The Editor-in-Chief has retracted this article on the request of William M. Armstead. An institutional investigation by the University of Pennsylvania found that images in Figures 6A, B, C, E and F duplicate, without attribution, images in earlier publications that reported on different experiments; numerical data, presented in the histogram of Figure 6G, appeared identical to data found in earlier publications [1, 2]. The University notes that the authors were unable to provide raw data supporting the results for Figure 6G; the methodology section of the article did not accurately describe the conduct of the reported experiment; and the number, age or treatment condition of the animals reported did not match the surgical records.

Victor Curvello and William M. Amrstead agree to this retraction. Philip Pastor and Monica S. Vavilala have not responded to any correspondence from the editor or publisher about this retraction.

The following rules might help:

Rule 7: Always Store Raw Data behind Plots. It might help if they can raw data supporting the results for Figure 6G.
Rule 9: Connect Textual Statements to Underlying Results. It might help if they have textual statements for all figures allowing peers to make their own assessment of the claims they make.
Rule 10: Provide Public Access to Scripts, Runs, and Results.

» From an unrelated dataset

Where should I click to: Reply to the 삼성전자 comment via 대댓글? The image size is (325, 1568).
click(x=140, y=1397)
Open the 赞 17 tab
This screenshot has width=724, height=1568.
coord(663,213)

After reading the paper by Sandve et al. describe which rule you are most likely to follow and why, and which rule you find the hardest to follow and will likely not (be able to) follow in your future projects.

Rule 1 is most important to me, but I think Rule 1 is closely related to other rules. Simulations and applications usually are important parts of my research. For simulations, the setting of parameters is essential, and sometimes random seeds (related to Rule 6) might also be needed to reproduce the results that support the conclusion. For applications, the accessibility of original data is important for reproducible results. So providing public access to the input data and code like stating in Rule 10 is also important. And many cleaning steps might be needed for the raw data in the application, so keep track of all details is a golden rule to follow.

I think Rule 8 is hard to follow. Even though it is essential to check the data behind the summarized results, it is hard for the co-authors and readers to generalize useful information from these data. So I think storing raw data behind the plots for reproducing as suggested in Rule 7 or connecting textual statements to underlying results as suggested in Rule 9 is more useful. We might do this for self check, but a hypertext as suggested in this rule seems unnecessary to me.